Each line from the one with "The image size is (1436, 840)." to the final line of the data must be reproduced exactly, and no other line may appear.

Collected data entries
§ §
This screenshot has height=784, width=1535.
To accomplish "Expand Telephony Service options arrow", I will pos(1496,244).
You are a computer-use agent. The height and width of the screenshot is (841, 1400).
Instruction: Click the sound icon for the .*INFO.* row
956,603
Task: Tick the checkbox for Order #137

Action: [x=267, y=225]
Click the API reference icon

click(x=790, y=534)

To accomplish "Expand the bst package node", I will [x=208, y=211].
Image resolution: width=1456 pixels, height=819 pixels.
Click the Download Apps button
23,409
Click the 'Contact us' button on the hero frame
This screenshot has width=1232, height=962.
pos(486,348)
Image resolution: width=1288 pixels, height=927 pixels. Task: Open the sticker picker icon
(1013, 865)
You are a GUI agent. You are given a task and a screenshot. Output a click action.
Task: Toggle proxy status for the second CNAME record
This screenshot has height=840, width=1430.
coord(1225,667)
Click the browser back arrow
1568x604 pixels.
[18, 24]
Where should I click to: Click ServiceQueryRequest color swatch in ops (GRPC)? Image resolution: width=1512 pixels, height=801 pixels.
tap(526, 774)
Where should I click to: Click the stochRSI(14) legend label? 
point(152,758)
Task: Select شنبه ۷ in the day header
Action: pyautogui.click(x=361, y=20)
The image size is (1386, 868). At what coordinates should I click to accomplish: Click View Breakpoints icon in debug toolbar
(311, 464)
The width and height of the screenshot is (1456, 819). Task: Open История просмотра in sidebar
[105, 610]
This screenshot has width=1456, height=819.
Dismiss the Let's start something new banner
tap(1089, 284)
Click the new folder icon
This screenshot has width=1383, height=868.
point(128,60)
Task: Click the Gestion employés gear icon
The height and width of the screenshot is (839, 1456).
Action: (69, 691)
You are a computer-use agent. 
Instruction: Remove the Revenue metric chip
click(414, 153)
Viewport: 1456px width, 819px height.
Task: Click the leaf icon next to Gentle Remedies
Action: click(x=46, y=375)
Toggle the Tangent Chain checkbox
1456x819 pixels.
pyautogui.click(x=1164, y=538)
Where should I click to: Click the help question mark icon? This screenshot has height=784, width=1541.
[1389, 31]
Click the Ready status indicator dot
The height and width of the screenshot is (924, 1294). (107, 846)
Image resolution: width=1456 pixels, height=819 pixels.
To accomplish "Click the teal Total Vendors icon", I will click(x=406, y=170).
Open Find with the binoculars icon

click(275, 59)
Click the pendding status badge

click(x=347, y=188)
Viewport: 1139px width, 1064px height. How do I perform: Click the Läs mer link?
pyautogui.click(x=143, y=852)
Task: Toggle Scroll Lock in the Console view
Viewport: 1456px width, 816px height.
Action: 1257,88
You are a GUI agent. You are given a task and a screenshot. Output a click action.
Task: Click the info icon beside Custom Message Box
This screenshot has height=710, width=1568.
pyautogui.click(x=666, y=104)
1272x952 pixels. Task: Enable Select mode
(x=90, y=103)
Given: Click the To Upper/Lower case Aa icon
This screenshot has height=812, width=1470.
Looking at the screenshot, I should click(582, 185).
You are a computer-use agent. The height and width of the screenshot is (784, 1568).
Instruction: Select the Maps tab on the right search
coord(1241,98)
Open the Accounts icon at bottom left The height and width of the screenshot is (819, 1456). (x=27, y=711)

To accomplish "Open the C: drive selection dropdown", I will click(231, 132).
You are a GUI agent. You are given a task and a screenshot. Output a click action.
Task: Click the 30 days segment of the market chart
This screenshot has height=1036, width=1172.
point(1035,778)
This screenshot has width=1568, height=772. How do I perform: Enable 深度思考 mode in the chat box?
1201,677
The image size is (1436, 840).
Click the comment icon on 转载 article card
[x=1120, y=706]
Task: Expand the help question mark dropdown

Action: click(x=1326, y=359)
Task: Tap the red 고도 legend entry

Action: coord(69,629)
§ §
* Answer to the problem *
The image size is (1436, 840).
Click the comment icon on 转载 article card
[x=1120, y=706]
Task: Expand the help question mark dropdown

Action: click(x=1326, y=359)
Task: Tap the red 고도 legend entry

Action: coord(69,629)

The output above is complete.